In mid-May, Boardroom joined the #IAPCOImpact Dialogue, where Kenes and AIM Group International, Dr. Carlo Poggio, president of the Italian Academy of Prosthetic Dentistry (AIOP), and Abraham Fisher, president of the AAT-AD/PD (International Conference on Alzheimer’s and Parkinson’s Diseases), shared case studies from recent medical congresses that made the decision to go virtual. Over 550 people from over 55 countries registered for IAPCO’s digital event, part of the association’s goal to offer a platform for communication for members to share experiences and learn how to tackle the impact of coronavirus. “The main advantage of virtual conferences is to expand the audience and reach places you never reached before,” says Fisher. “This is important during coronavirus since physicians can’t travel and have to remain in hospitals.”

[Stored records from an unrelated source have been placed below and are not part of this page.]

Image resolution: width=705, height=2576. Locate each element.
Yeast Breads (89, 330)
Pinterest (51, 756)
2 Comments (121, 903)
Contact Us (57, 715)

The first AAT-AD/PD Focus Meeting was held in Torino, Italy in 2018 and featured 1,337 participants. The second focus meeting was slated for 3-5 April in Vienna. The congress chairs decided it was impossible to postpone, and they needed to share the novel findings in the field. Three weeks before the physical event was scheduled to take place, they decided to take the congress virtual, despite not having a virtual platform. “What other choice did we have? There are too many unknowns if we postpone,” says Fisher, adding it was important the virtual meeting occurred on the same dates as the live one.
Many events in Italy were also postponed of cancelled, and AIOP initially thought to postpone its XII Mediterranean Meeting, planned for 27-28 March in the Adriatic coastal town of Riccione, by a few weeks. Dr. Poggio says it immediately became clear that they couldn’t postpone. If they couldn’t host the congress before summer, they would have to cancel. “There was a willingness to do something for our members,” he says, explaining that when the lockdown started, there were a lot of webinars tacking place in the dental industry, but many were poorly executed. “We thought it was necessary to do something at a higher quality.”
One week to train
Most speakers were on board from the start, but the organization only had one week to train them for the new platform. There were less sponsors (11 instead of 15) and they had to rethink the format and plan a strong digital communication strategy. As an effort to maintain a human connection, they also organized social moments like virtual aperitivos and offered interactive experiences like Q+As and chats. In the end, registration was up 130% (to 1,826 registrations) and delegates were engaged and online for 75-100% of the time.
While AAT-AD/PD was planning its meeting, one of the challenges the organization faced was not having enough time to shop and test systems and learn the platforms, explains Tami Gaon, director of client accounts for Kenes Group. “We searched the market and realized that no one platform really works,” she says. So, they combined four platforms. The next challenge: replicating the experience from a live meeting. They recorded over 250 sessions, which were available on demand for attendees to watch at their convenience. “Meetings are parallel platforms, but [with this format] you no longer need to sacrifice one talk over another—you can listen at your own pace,” Fisher says, adding that this advantage is why pricing should remain “more or less the same.”
As an effort to keep sponsors and exhibitors on board, AAT-AD/PD highlighted the advantage of branded digital booths so attendees could chat and connect in real time. There were 130 e-posters and 22 virtual exhibition booths in total, and 1,143 members attended—the majority of which were logged in at any given time during the event. “We are getting exciting feedback from the industry, and they want a hybrid model of both live and virtual [offerings],” says Fisher. “Since it has been successful, I think in the future a hybrid meeting will be a must.”